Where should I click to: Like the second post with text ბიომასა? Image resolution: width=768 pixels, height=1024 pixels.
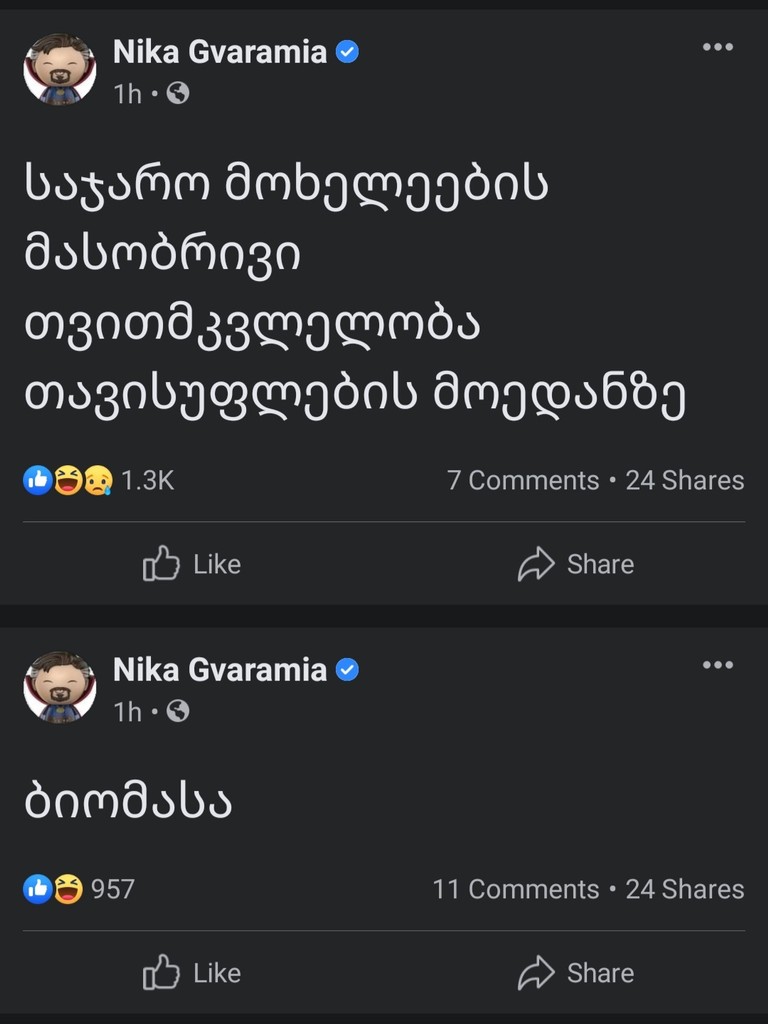[192, 973]
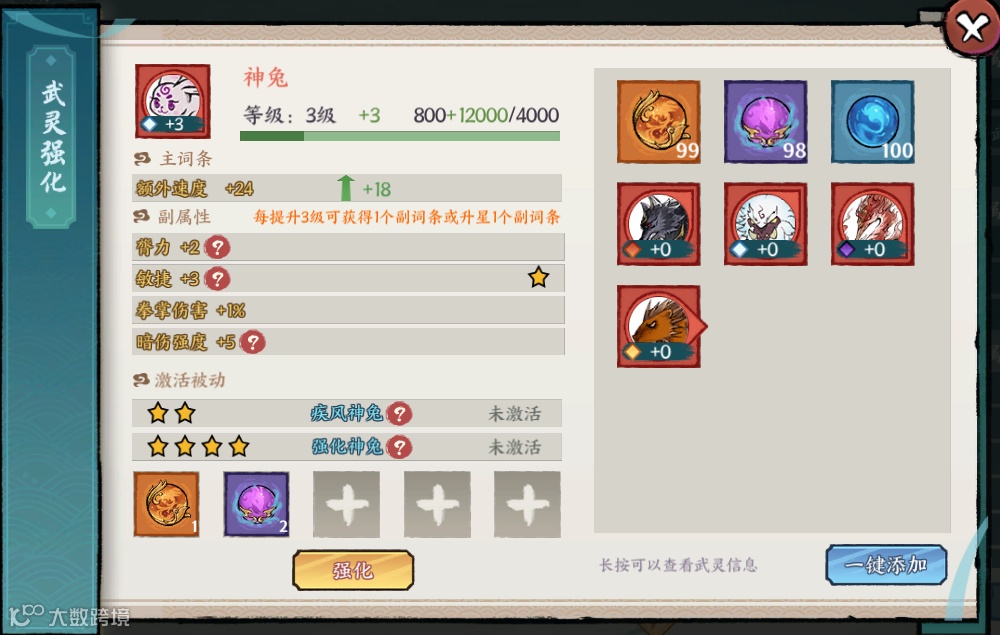Add material to the last empty plus slot
Screen dimensions: 1000x635
(x=527, y=504)
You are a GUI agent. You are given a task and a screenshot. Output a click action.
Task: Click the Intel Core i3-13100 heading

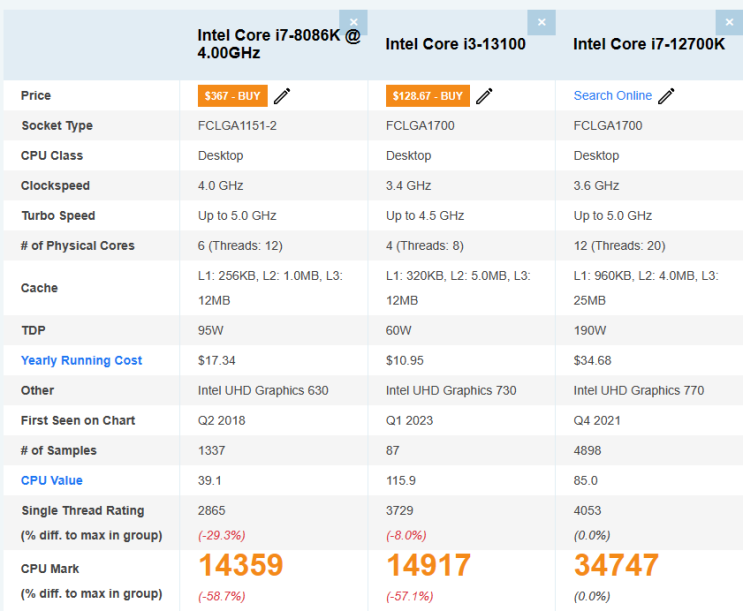tap(455, 44)
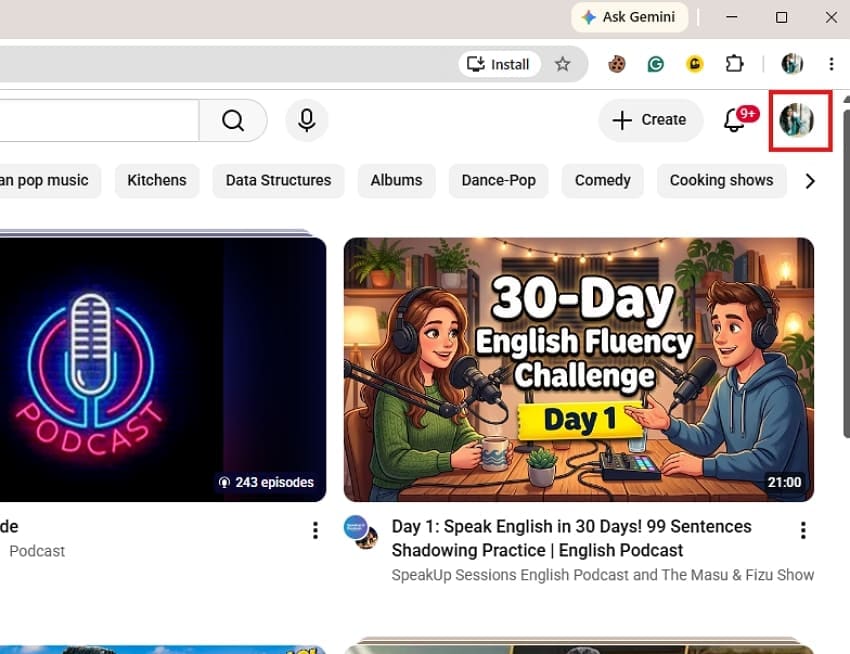
Task: Open the notifications bell
Action: point(734,120)
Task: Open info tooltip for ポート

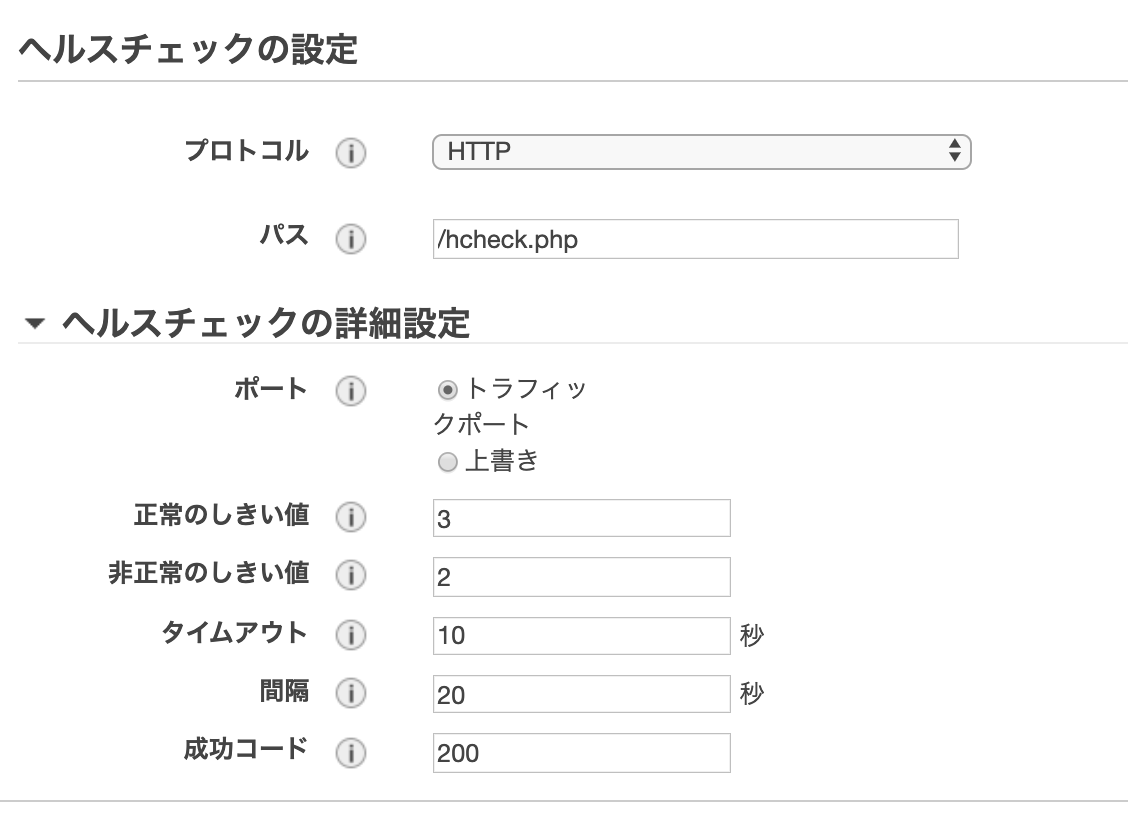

_Exercise brief_
The lines from the one containing "You are a GUI" through the last line of the entries are to be copied exactly, both ends included, and the pictures are to be omitted.

_Solved problem_
You are a GUI agent. You are given a task and a screenshot. Output a click action.
Task: Click the Intel Core i3-13100 heading

tap(455, 44)
Task: Open the notifications bell
Action: point(734,120)
Task: Open info tooltip for ポート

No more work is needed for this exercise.